-- Requirements --
Give back every row below word for word, omitting the pictures.

-- Rows on where targets appear --
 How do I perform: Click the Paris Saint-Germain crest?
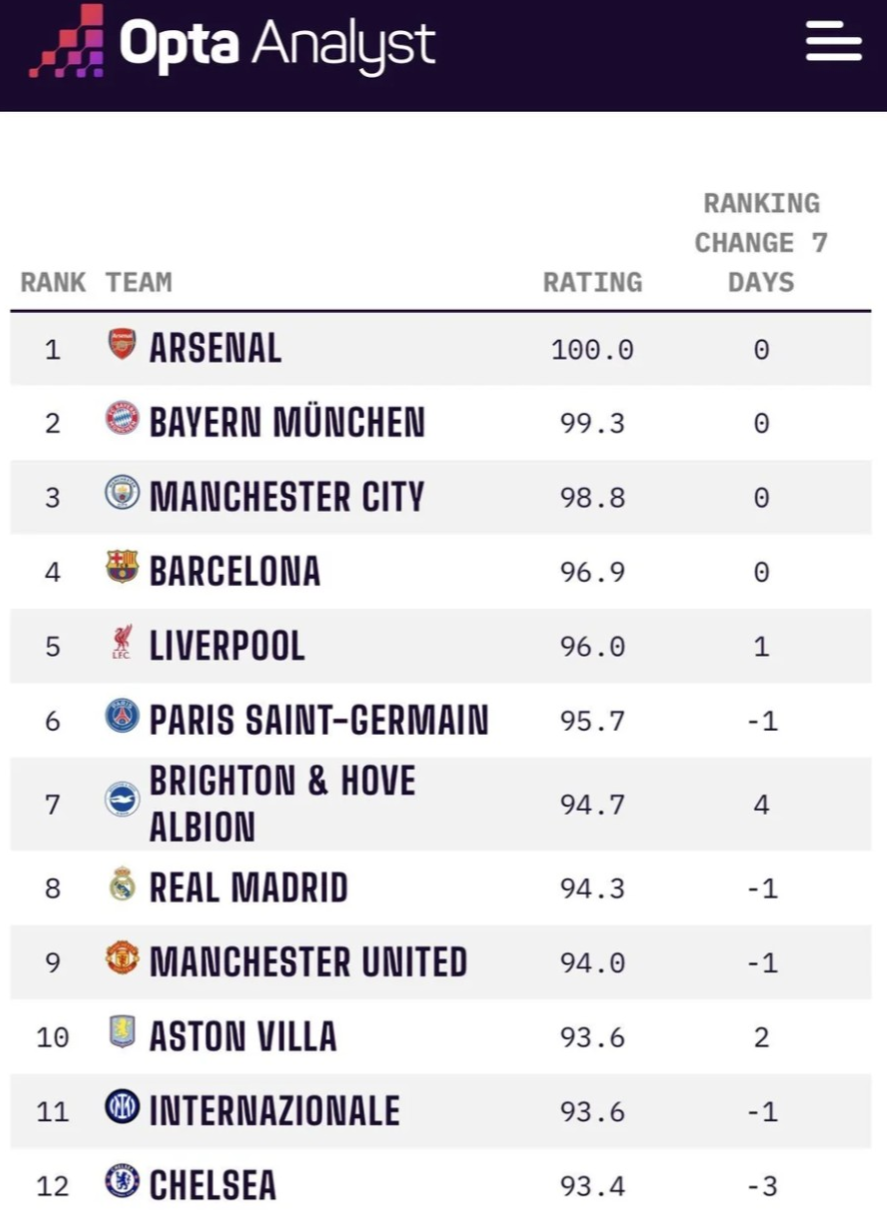tap(122, 716)
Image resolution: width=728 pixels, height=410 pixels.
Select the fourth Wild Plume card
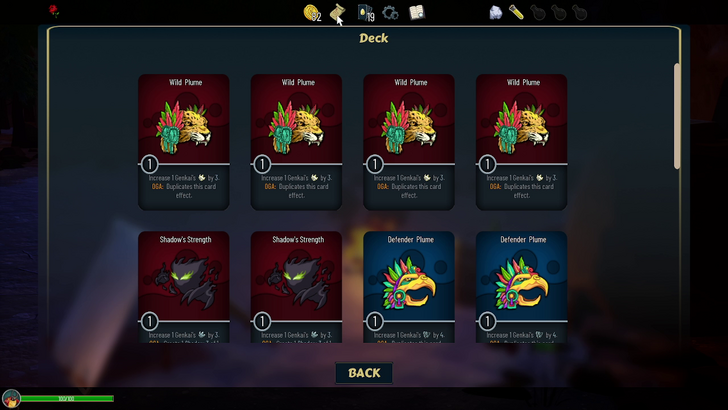(x=521, y=142)
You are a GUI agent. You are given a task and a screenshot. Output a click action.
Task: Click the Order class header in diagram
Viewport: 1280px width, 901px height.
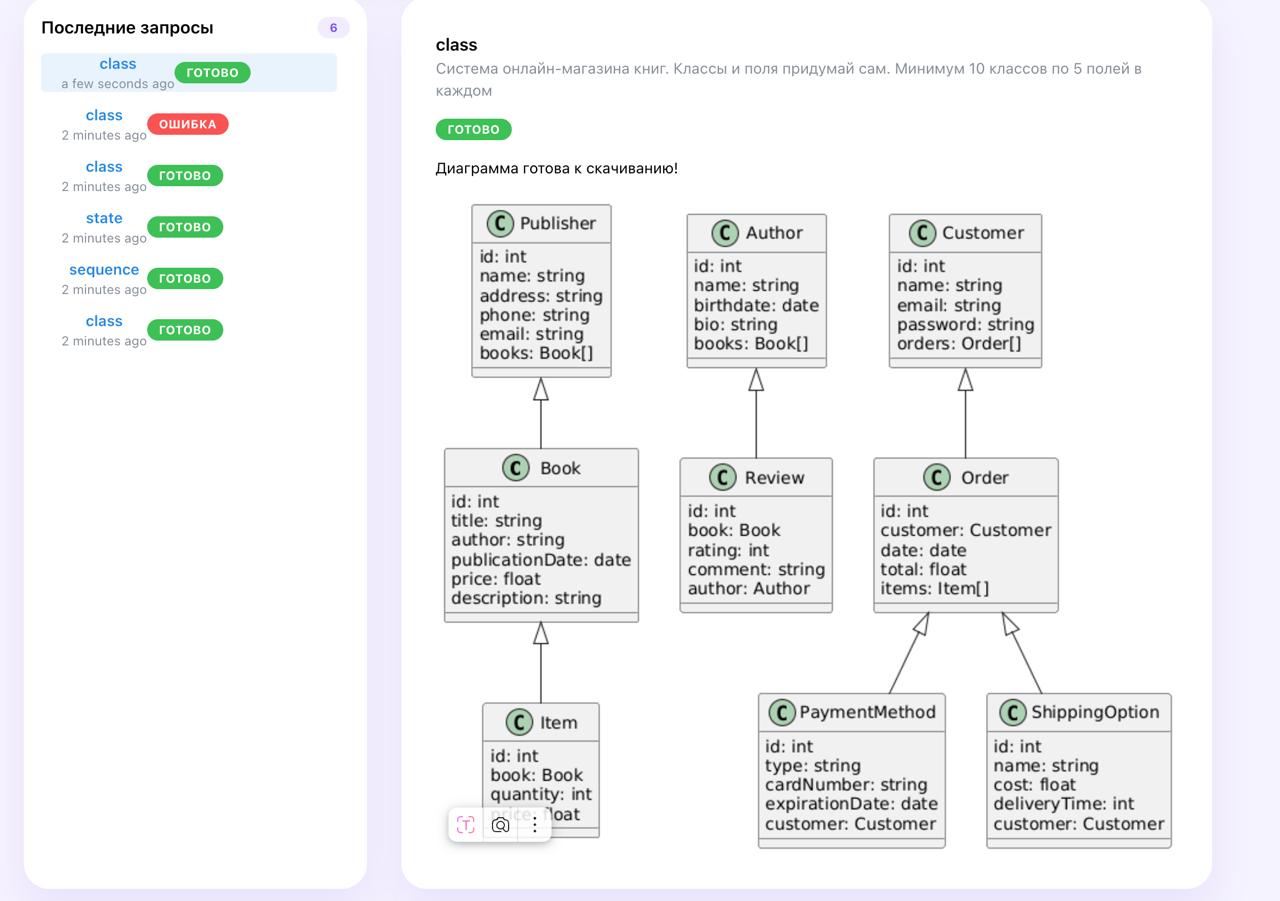point(965,477)
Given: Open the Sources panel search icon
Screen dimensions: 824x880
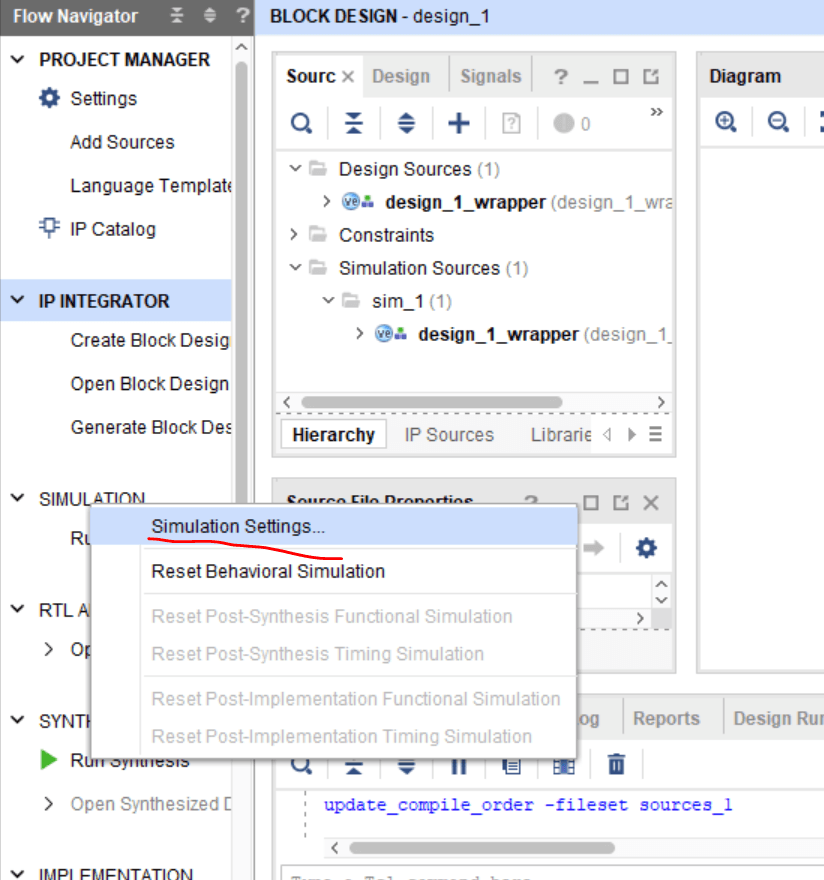Looking at the screenshot, I should click(x=300, y=123).
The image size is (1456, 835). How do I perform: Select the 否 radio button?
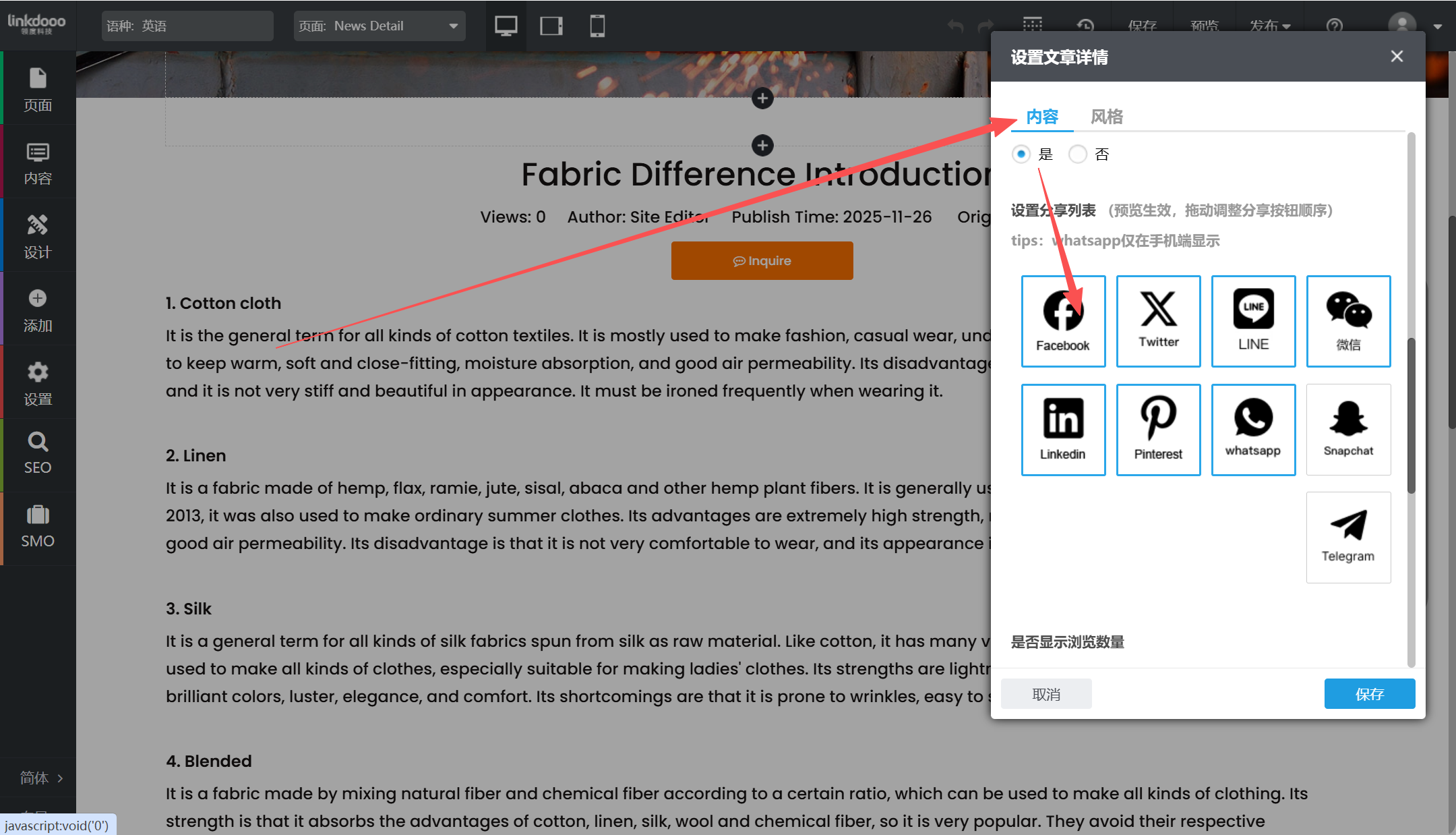click(1078, 154)
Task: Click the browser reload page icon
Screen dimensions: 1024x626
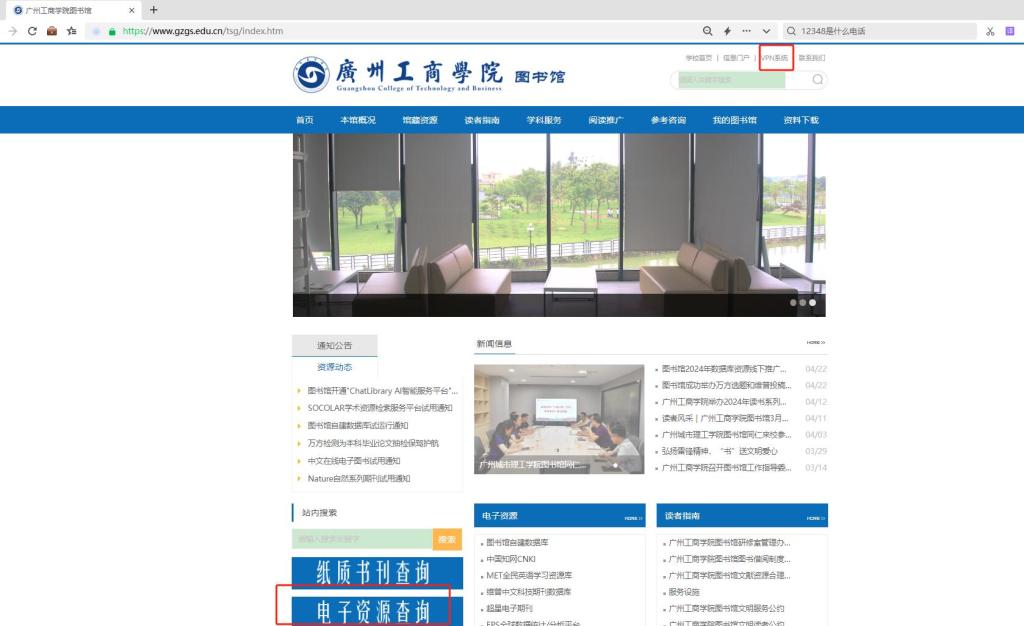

-- Exercise output --
 How do I perform: Click the Paris Saint-Germain crest?
tap(122, 716)
Image resolution: width=728 pixels, height=410 pixels.
Select the fourth Wild Plume card
(x=521, y=142)
You are a GUI agent. You are given a task and a screenshot. Output a click action.
Task: Click the Order class header in diagram
Viewport: 1280px width, 901px height.
point(965,477)
Given: Open the Sources panel search icon
Screen dimensions: 824x880
Looking at the screenshot, I should click(x=300, y=123).
The image size is (1456, 835). How do I perform: Select the 否 radio button?
click(1078, 154)
Task: Click the browser reload page icon
Screen dimensions: 1024x626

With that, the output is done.